Qual è la differenza tra una stenosi sintomatica e una asintomatica?

Una stenosi carotidea si definisce sintomatica quando si associa a lesioni del cervello dallo stesso lato della stenosi. Queste lesioni si traducono in sintomi nell’emicorpo controlaterale. Questo è dovuto all’innervazione crociata del nostro corpo dove il cervello di sinistra controlla l’emicorpo destro e viceversa. Una stenosi è asintomatica quando non provoca sintomi clinici. A volte una stenosi asintomatica, tuttavia, si associa, a lesioni cerebrali. Questo accade quando le lesioni sono piccole e in aree silenti del cervello. In questo caso la stenosi viene definita come asintomatica clinicamente ma con lesioni cerebrali (in genere questo viene scoperto come conseguenza di una TAC o una RM cerebrale).

Qual è lo scopo di operare una stenosi carotidea?

L’intervento per una stenosi carotidea si chiama endarterectomia e fu introdotta negli anni cinquanta per la profilassi degli ictus. L’endarterectomia rimuove la placca che causa una riduzione del flusso ematico, ma che è soprattutto una sorgente di detriti originanti dalla degenerazione della placca ateromasica o dalla formazione di aggregati piastrinici sull’endotelio ulcerato. Non tutte le stenosi carotidee devono essere operate. Infatti l’indicazione per l’intervento richiede da parte del chirurgo un’attenta valutazione di diversi fattori che possono aumentare o ridurre il beneficio dell’intervento:

  • Presenza o assenza di sintomi;
  • Grado della stenosi;
  • Composizione della placca come definita con l’ecodoppler;
  • Presenza di ulcere dentro la placca;
  • Sesso maschile o femminile;
  • Età del paziente;
  • Malattie concomitanti che possono aumentare il rischio dell’intervento.  

Le donne che si sottopongono ad intervento hanno dei vantaggi differenti rispetto agli uomini?
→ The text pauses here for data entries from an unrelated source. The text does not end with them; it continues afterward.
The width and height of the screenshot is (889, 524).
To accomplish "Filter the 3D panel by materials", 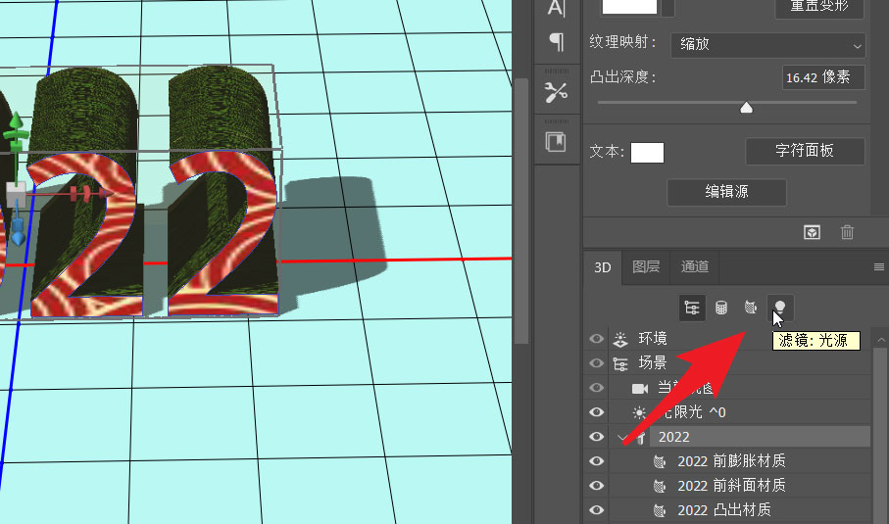I will pyautogui.click(x=750, y=308).
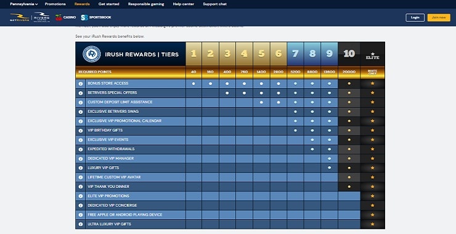Click the BetRivers logo
Image resolution: width=456 pixels, height=234 pixels.
20,17
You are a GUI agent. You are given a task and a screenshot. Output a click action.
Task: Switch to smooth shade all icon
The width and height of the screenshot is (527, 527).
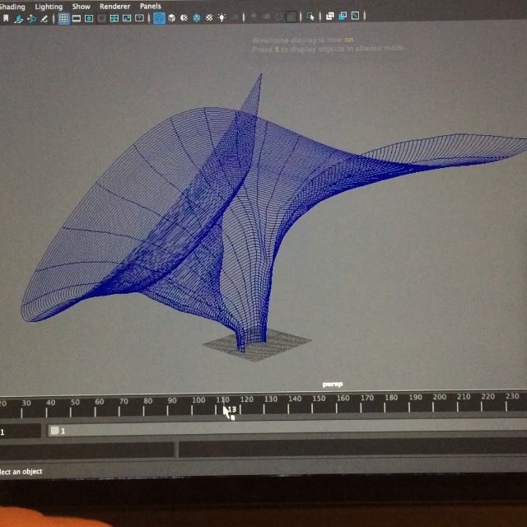[171, 18]
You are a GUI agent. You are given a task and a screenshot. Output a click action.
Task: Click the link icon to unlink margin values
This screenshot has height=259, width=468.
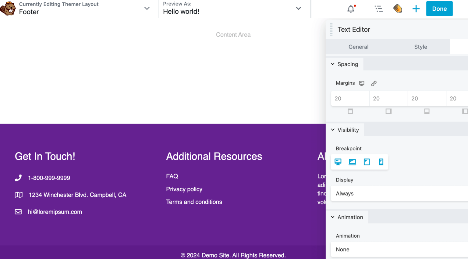tap(374, 83)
In genere nelle donne la chirurgia offre un vantaggio inferiore rispetto agli uomini, sia per le stenosi sintomatiche, ma soprattutto per quelle asintomatiche. La ragione va ricercata nel fatto che le donne hanno un rischio di base inferiore di ictus rispetto agli uomini.

Qual è il rischio di un’operazione alla carotide?  
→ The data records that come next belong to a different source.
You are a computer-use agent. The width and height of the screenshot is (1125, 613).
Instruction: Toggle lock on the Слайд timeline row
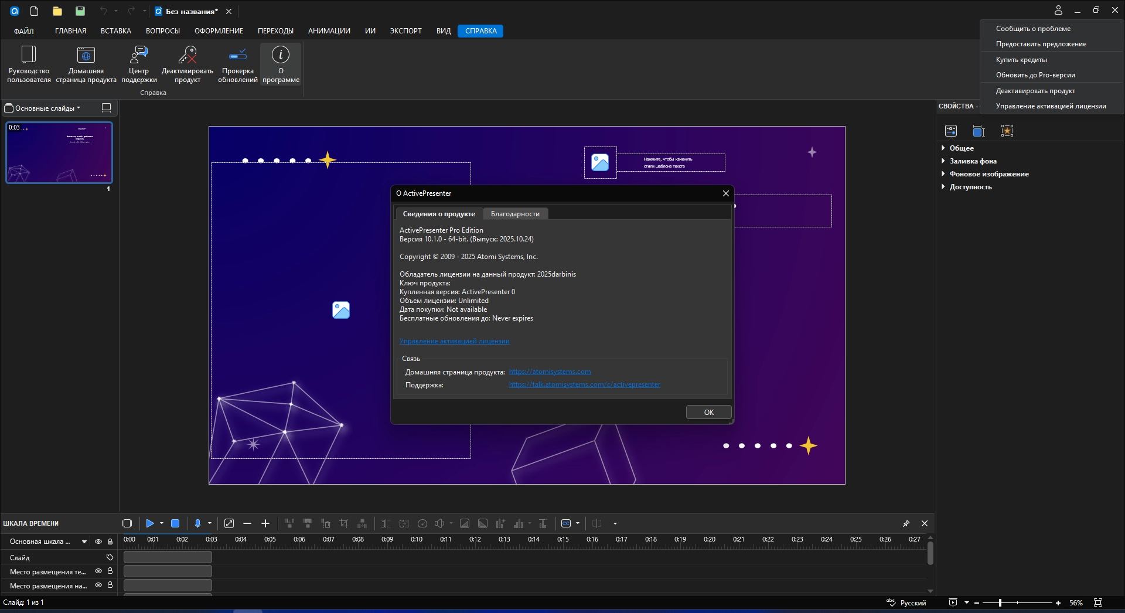[x=110, y=557]
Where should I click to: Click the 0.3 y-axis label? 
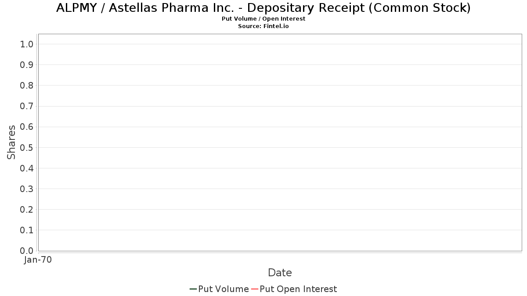click(x=27, y=189)
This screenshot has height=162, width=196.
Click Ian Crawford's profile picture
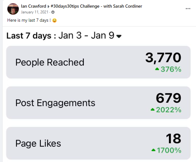click(x=13, y=9)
Il rischio di un’endarterectomia carotidea è basso (complicazioni maggiori e mortalità 1-3%). Questo non significa, tuttavia, che tutte le stenosi si debbano operare se l’obiettivo è ottimizzare il vantaggio dell’intervento per prevenire l’ictus. 

È possibile operare entrambe le carotidi allo stesso tempo?
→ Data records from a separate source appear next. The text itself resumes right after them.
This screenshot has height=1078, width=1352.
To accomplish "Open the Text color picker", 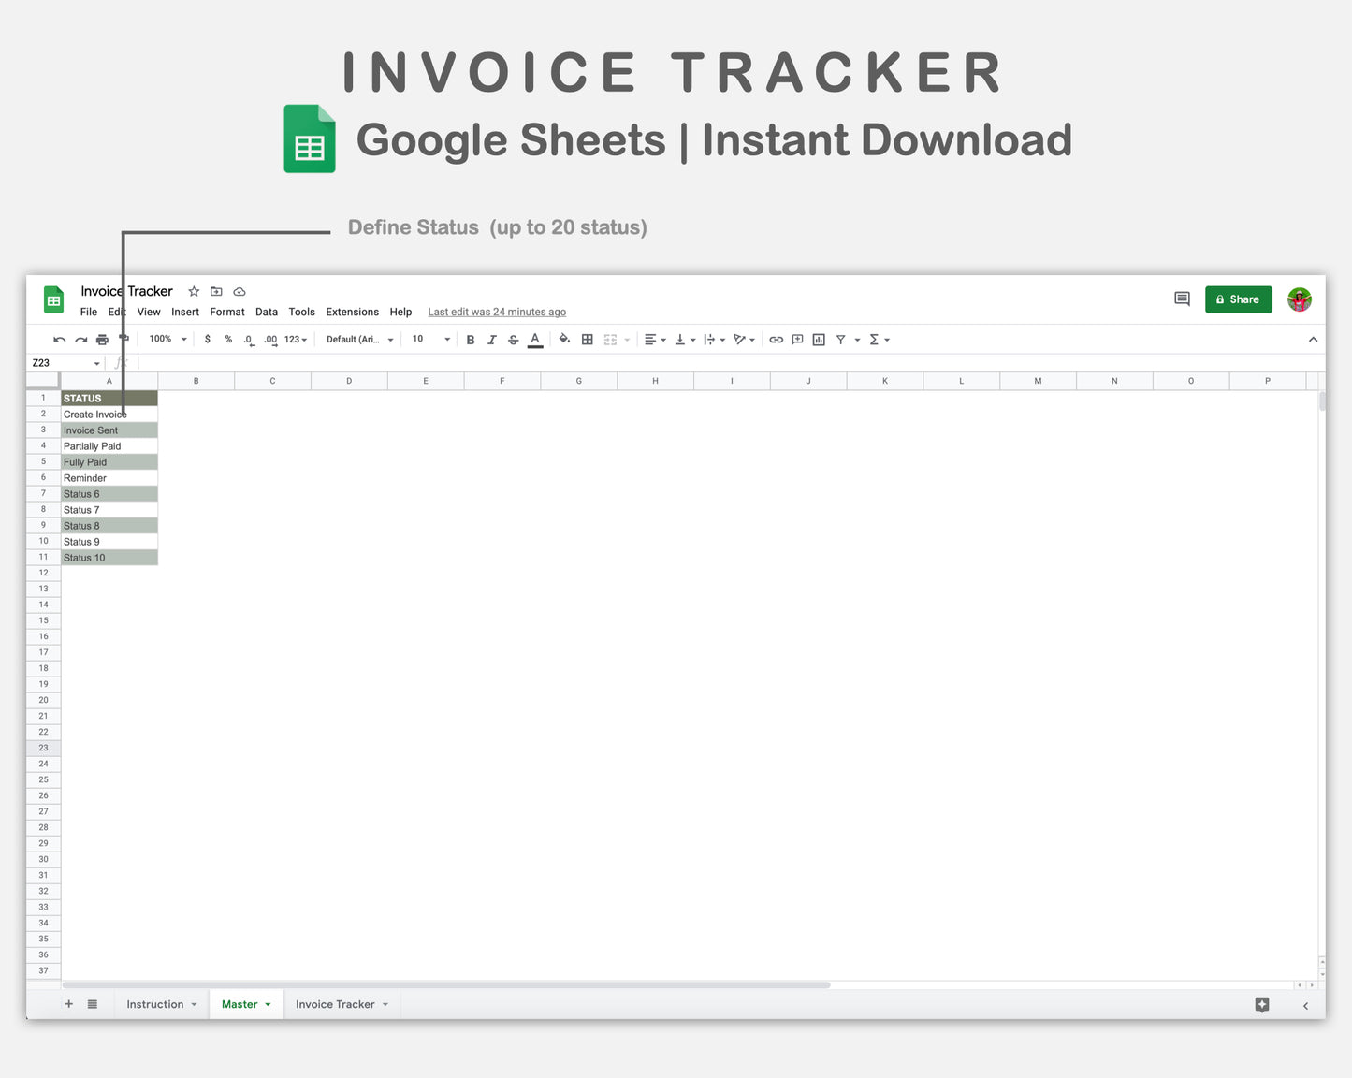I will click(534, 339).
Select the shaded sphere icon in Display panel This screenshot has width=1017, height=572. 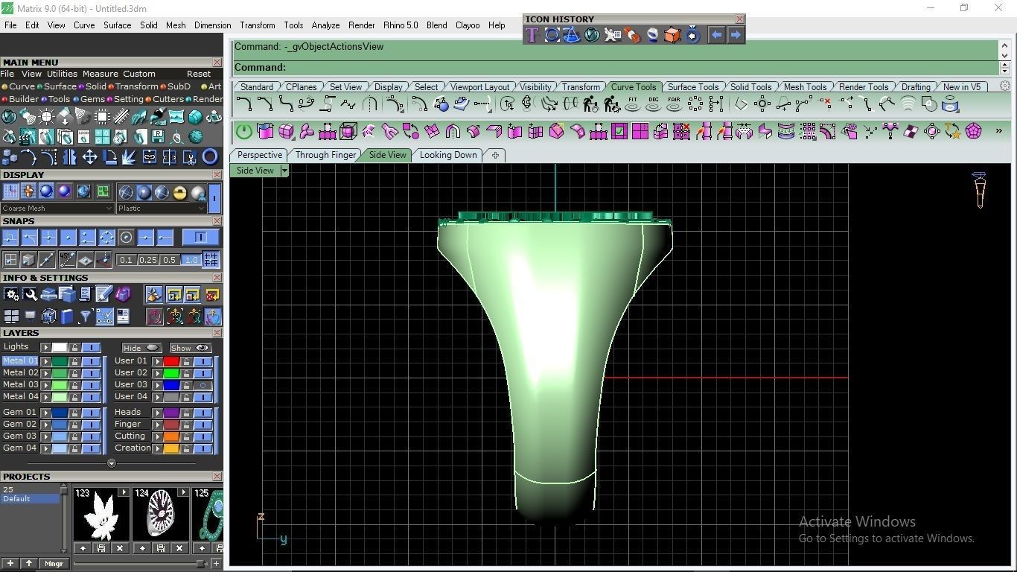[47, 192]
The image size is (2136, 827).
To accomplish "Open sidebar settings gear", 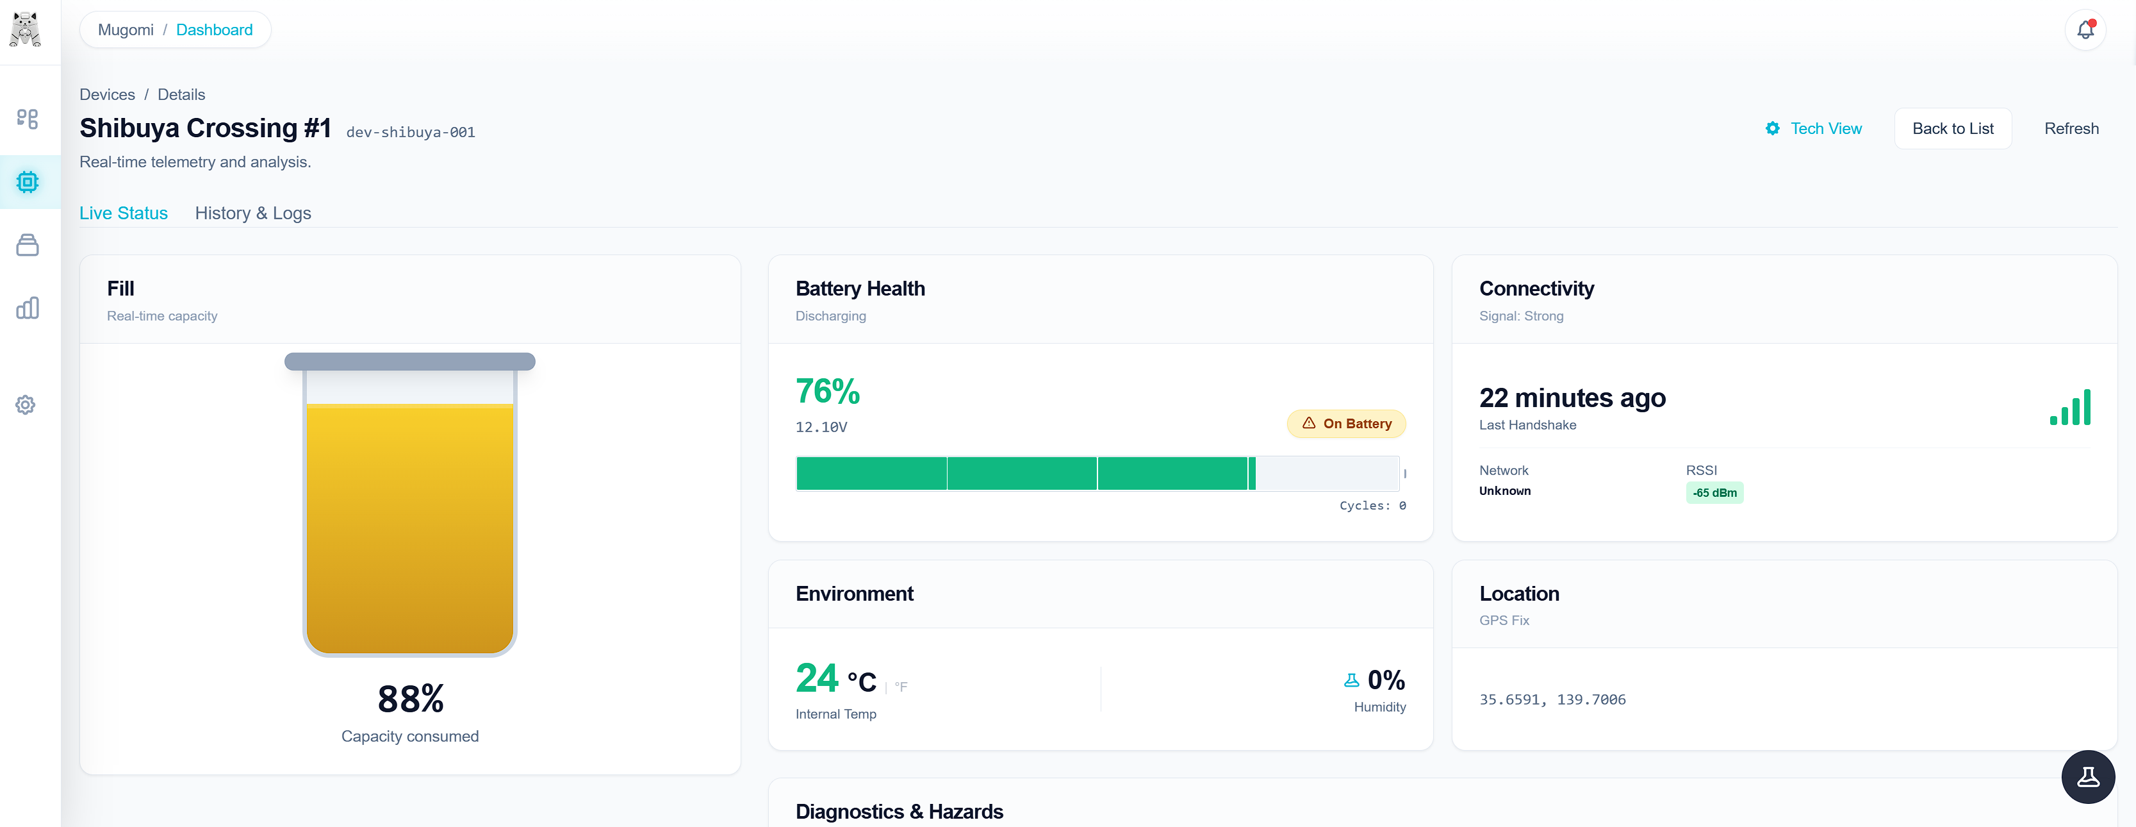I will click(25, 405).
Sebbene spesso entrambi le carotidi abbiano una stenosi, un intervento bilaterale non è consigliato o consigliabile. Inoltre se una carotide è completamente chiusa, un intervento non è indicato o fattibile perché paradossalmente quando la carotide è chiusa, il rischio di ictus si riduce e si avvicina a quello della popolazione senza stenosi carotidea con paragonabili fattori di rischio.